Minimum Federal wage in 1972 was $1.60 ( http://www.dol.gov/whd/state/stateMinWageHis.htm ).

Today it's $7.25 ( http://www.minimum-wage.org/posters.asp )

In 1972 gasoline was 36 cents a gallon ( http://www.cato.org/publications/commentary/gasoline-prices-perspective ) and yesterday I paid $4.259 a gallon

At http://www.minneapolisfed.org/index.cfm (the federal reserve inflation calculator) I find that the $1.60 minimum wage in 1972 is equal to $8.89 in 2012 dollars and the 36 cents a gallon gas in 1972 would now cost $2.

So Federal minimum wage has not kept up with inflation and gasoline has more than doubled when you take inflation into it. In 1972 an hour of minimum wage work would buy you 4.44 gallons of gas, today you get 1.7 gallons of gas.

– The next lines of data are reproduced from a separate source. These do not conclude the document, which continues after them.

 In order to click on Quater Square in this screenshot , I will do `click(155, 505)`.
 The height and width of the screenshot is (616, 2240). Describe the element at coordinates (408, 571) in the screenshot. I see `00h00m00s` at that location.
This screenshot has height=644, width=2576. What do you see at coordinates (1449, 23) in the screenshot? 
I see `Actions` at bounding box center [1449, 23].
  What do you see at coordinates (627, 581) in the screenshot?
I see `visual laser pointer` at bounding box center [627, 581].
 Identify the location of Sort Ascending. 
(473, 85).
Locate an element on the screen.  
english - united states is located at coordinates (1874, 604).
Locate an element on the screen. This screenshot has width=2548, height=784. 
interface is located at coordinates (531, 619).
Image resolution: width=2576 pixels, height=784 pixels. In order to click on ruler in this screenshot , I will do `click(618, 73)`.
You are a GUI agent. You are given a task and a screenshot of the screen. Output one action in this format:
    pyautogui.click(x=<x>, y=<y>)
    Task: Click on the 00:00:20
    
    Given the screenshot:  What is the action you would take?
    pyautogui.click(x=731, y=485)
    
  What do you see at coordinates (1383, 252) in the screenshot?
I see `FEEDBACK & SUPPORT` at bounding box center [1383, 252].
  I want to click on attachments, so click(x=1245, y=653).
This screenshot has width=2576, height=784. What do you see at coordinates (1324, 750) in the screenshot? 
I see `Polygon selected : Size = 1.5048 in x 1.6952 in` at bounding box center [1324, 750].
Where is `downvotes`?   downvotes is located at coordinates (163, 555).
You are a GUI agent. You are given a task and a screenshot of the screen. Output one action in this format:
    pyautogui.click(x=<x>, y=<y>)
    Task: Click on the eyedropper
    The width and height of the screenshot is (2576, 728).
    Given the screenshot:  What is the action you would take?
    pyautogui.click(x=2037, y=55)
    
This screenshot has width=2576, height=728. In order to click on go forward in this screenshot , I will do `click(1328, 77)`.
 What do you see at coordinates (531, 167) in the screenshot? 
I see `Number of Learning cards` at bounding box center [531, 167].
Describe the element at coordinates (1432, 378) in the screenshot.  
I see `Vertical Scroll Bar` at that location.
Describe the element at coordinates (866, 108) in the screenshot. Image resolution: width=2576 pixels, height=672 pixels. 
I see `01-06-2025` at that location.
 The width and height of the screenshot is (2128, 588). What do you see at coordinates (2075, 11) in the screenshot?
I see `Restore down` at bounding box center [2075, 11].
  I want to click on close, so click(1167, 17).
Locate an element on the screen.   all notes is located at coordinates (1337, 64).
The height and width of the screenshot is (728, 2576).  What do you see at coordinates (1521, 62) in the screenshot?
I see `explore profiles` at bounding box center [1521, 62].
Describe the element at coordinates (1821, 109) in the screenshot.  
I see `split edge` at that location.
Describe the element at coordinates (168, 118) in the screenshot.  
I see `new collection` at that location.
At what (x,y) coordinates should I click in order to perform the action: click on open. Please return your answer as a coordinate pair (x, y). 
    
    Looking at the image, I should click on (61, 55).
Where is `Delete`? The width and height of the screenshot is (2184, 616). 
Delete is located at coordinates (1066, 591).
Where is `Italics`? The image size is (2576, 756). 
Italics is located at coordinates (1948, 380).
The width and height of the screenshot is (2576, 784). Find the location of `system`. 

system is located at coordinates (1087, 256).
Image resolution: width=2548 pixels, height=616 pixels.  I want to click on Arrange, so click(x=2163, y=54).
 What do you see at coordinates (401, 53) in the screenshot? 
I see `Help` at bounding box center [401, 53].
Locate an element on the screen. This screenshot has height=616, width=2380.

So what does this all mean? Nothing as long as I have the cash, the stations still have the fuel and I need it.

Rob becida@comcast.net

At 5/19/2012 04:37 PM, Loren Busch wrote: > RE: Cost of gas vs. wages over the years >One big problem with the statistics being used. They ignore the real >numbers. The $750 a year wage in 1912 had risen to about $700 a month in >the mid 1960's but the 20 cent gas of 1912 had only risen to about 29 cents >a gallon. And the cost of an automobile had risen to around $2,500 to >$3,000 in the mid 1960's. And then in the mid 1970's all hell broke loose >on gas prices. And by the time our Vanagons were first being built in 1980 >proportions of wages to vehicle cost to gas prices was as totally different >from 1912 as you can get. >BTW, trying to express the value of any product in terms of >wages/salaries, usually referred to as the "Labor Theory of Economics", >was discredited and dropped from any serious economic discussion by about >the mid 1800's.